The Quality Assurance Agency for Higher Education (QAA) applies ISO 9000-style inspection to universities. Various authors have explored links of this approach to the corruption of ethical and academic standards at British universities. Try these:
Stone M, Starkey M. The possible impact of university corruption on customers’ ethical standards. Database marketing & Customer Strategy Management 2011 18,154-170. http://www.palgrave-journals.com/dbm/journal/v18/n3/full/dbm201118a.html
Charlton, BG, Andras, P. Auditing as a tool of public policy: the misuse of quality assurance techniques in the UK university expansion European Political Science 2002; 2, 24-35. http://www.scm.keele.ac.uk/staff/p_andras/CAEPS.pdf
The Times Higher Education reports the sort of excuses that the QAA puts up when its monopoly is threatened. Expect similar defensive nonsense from UKAS once people realise what has been going on.
In its response to the consultation on the future of quality assessment in England, Wales and Northern Ireland, the QAA rejects the proposal to abolish institutional reviews for established providers and to replace them with increased reliance on vouching by governing bodies and checks by the funding councils on student outcomes data.

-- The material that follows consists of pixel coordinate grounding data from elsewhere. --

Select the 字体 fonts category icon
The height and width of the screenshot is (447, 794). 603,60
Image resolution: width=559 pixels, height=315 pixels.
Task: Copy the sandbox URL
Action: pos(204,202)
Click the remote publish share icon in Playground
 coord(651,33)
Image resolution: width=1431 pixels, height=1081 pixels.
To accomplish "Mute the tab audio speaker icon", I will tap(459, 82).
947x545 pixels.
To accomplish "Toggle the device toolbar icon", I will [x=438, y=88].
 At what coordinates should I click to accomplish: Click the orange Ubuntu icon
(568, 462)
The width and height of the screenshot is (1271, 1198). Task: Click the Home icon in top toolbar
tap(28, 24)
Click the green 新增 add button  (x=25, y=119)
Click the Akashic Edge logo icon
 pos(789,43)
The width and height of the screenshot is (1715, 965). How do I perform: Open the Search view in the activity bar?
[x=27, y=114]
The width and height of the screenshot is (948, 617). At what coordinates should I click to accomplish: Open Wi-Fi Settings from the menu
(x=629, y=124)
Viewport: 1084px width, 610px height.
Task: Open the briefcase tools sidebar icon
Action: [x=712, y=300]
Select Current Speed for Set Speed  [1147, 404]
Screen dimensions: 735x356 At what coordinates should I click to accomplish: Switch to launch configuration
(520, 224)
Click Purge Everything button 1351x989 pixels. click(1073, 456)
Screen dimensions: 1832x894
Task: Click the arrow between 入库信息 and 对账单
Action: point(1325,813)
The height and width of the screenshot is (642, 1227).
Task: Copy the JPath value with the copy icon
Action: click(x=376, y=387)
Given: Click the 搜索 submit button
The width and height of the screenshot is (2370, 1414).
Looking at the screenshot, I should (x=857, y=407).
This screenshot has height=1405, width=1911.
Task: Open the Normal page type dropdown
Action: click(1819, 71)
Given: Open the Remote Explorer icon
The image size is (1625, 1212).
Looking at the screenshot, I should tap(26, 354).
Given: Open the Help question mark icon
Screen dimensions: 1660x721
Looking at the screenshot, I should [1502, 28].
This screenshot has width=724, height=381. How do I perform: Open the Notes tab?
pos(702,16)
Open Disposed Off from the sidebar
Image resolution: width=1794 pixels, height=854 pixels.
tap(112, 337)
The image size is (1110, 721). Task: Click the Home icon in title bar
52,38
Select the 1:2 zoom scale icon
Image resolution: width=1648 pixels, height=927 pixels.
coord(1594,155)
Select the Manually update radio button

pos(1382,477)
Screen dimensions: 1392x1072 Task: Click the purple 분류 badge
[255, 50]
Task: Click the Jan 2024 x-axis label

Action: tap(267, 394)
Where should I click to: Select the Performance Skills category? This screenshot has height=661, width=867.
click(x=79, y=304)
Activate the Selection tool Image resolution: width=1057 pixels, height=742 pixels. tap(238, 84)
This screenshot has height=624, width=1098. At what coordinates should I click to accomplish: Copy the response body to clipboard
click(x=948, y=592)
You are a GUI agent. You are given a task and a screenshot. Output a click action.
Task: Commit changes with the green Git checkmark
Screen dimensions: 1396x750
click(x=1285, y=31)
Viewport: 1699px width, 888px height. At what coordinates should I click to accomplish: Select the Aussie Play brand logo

The QAA, which conducts institutional reviews and is yet to have its role in a future quality assessment system defined, acknowledges that the current process is “complex and at times too mechanistic for institutions with a strong track record”.
The reputation of UK higher education “is enhanced by the system of external review by academics and students”, according to the QAA, which says that such an approach “reassures providers that judgements are made by those with deep relevant knowledge and understanding of the sector”.
Stating that a UK-wide structure of quality assurance “avoids fragmentation” and ensures that nations’ higher education systems form a “coherent brand”, the QAA argues that the best approach would be for England, Wales and Northern Ireland to adopt a review model based on the Scottish approach of quality enhancement.
With a focus on teaching and learning, assessment and the student experience, this would ensure that reviews are “progressive in nature, and not an impediment to other activity, overly burdensome or a ‘tick box’ exercise”, the QAA says.
However, it says that institutions with “demonstrated quality assurance capacity” should have a “significantly extended cycle” under a “risk-based process that tailors the intensity and frequency of external review to each provider”.
Therefore quantitative and qualitative data should still be collected, but responsibility for monitoring and analysing this information should sit with an “external quality agency” that is separate from the role of “funder and regulator”, the response says.
Anthony McClaran, the QAA’s chief executive, said that UK higher education “must take care not to lose” the benefits of external review. It should “hold on to those elements of our current system that work” and “leave behind those that, collectively, we agree aren’t serving us well”.